Here are excerpts from Grantham's current recommendations for investors:
Slowly and carefully invest your cash reserves into global equities, preferring high quality U.S. blue chips and emerging market equities. Imputed 7-year returns are moderately above normal and much above the average of the last 15 years. But be prepared for a decline to new lows this year or next, for that would be the most likely historical pattern, as markets love to overcorrect on the downside after major bubbles. 600 or below on the S&P 500 would be a more typical low than the 750 we reached for one day.

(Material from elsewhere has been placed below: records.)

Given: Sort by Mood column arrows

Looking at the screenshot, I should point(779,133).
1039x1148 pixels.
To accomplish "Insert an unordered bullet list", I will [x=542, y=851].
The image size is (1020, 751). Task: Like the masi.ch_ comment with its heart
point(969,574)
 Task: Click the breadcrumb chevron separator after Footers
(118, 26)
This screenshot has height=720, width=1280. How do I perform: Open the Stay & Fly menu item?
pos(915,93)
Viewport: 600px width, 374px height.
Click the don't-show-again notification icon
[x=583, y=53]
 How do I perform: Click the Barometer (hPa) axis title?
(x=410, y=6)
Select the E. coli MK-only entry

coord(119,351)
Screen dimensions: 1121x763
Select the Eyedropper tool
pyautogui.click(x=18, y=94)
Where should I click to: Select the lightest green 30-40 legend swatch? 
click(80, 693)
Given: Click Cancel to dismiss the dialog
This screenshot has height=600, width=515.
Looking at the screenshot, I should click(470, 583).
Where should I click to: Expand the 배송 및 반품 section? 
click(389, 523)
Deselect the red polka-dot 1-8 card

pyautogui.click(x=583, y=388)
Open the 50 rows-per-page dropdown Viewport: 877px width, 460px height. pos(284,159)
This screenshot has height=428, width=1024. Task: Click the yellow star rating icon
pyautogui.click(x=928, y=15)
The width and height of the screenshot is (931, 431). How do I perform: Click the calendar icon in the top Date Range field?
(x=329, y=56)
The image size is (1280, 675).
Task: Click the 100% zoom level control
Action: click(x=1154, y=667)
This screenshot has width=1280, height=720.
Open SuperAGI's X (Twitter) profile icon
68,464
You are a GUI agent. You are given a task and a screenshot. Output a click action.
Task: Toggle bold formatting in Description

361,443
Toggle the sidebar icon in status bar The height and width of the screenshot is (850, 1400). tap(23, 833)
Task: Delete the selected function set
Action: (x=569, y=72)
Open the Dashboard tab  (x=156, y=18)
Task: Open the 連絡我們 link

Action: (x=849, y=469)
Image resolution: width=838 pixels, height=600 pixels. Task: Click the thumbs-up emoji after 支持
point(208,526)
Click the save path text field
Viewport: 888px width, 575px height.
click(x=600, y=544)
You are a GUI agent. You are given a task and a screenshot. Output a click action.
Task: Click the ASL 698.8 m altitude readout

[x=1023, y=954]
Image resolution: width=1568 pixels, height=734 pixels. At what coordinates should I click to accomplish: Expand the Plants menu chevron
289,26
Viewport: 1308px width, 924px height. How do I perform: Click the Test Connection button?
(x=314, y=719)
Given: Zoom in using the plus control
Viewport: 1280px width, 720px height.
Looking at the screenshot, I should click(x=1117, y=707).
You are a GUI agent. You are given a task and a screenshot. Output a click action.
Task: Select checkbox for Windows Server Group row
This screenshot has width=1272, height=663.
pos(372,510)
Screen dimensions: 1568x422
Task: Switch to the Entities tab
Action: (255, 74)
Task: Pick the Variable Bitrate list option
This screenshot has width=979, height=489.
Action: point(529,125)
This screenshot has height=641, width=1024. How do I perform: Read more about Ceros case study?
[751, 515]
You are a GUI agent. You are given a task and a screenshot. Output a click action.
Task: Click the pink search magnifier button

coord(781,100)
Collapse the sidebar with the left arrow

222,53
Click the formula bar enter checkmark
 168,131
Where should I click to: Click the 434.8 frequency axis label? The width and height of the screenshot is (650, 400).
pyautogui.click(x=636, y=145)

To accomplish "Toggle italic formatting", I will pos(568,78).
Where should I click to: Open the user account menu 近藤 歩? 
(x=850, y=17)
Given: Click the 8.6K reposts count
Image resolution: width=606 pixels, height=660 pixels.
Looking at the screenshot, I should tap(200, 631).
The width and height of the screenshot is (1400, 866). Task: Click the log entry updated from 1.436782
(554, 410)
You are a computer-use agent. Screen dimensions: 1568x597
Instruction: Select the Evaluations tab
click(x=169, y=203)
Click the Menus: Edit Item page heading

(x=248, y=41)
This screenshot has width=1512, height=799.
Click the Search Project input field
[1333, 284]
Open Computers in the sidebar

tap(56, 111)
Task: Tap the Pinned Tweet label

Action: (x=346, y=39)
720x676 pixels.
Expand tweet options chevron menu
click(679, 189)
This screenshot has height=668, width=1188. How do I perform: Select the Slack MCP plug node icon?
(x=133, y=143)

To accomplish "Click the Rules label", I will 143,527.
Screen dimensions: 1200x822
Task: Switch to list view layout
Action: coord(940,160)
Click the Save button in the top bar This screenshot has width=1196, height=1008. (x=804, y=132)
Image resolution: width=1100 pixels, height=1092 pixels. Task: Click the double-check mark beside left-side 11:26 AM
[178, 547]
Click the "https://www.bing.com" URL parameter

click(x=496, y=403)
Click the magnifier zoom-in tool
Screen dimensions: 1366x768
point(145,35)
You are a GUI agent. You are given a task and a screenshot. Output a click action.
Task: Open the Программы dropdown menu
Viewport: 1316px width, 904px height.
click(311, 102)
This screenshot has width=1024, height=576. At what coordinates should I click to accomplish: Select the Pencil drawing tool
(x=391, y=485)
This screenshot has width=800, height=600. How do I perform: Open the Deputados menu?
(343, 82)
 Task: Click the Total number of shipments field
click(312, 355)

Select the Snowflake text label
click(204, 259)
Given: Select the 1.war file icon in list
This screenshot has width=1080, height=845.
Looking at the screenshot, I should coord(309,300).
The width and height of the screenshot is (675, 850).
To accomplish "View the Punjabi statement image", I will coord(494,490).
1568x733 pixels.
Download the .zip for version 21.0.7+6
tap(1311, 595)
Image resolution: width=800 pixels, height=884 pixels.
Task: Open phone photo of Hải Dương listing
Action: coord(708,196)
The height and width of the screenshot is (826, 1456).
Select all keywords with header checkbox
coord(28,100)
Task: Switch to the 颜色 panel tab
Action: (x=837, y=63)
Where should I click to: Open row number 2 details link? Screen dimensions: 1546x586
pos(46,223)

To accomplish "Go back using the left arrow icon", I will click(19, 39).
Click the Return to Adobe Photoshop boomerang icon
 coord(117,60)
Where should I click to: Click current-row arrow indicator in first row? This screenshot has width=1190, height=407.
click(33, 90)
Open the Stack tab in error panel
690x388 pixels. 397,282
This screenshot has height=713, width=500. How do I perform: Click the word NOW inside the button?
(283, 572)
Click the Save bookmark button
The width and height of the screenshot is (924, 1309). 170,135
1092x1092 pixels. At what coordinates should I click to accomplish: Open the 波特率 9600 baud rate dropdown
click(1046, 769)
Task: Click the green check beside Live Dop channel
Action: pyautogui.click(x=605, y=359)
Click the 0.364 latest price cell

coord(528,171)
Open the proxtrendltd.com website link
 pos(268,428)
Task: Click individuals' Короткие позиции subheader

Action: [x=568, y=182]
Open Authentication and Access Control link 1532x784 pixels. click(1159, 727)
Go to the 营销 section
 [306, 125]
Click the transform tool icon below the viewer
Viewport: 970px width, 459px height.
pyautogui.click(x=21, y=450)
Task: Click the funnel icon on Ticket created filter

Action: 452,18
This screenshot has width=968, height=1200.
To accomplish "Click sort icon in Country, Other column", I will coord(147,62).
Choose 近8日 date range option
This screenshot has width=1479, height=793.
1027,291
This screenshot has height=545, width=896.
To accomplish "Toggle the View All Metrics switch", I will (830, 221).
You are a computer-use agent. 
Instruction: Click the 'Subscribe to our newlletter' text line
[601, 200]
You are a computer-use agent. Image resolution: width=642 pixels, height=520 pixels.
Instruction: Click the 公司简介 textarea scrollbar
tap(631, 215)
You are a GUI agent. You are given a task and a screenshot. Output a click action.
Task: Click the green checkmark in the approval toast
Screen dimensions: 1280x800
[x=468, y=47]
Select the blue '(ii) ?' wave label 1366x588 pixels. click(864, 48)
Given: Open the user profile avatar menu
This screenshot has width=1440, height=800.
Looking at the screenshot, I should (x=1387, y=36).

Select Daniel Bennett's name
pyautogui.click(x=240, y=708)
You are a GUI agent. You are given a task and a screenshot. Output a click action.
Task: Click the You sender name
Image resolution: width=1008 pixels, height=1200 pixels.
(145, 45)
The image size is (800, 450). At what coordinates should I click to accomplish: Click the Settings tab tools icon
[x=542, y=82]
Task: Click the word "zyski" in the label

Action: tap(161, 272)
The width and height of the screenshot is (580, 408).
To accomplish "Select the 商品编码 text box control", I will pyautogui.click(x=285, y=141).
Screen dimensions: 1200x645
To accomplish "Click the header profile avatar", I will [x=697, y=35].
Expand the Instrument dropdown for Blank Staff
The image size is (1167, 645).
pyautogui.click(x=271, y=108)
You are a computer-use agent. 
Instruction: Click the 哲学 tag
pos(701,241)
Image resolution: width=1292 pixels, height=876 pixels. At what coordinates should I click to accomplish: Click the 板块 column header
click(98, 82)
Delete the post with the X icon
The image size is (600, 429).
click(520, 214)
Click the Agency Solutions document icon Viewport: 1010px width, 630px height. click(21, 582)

In fixed income, risk finally seems to be attractively priced, in that most risk spreads seem attractively wide. Long government bond rates, though, seem much too low. They reflect the short-term fears of economic weakness and the need for low short-term rates. We would be short long government bonds in appropriate accounts.
As for commodities, who knows? There were a few months where they looked like a high-confidence short, but now they are half-price or less, and are much lower confidence bets.
In currencies, we know even less. It is easy to find currencies to dislike, and hard to find ones to like. There are no high-confidence bets, in our opinion.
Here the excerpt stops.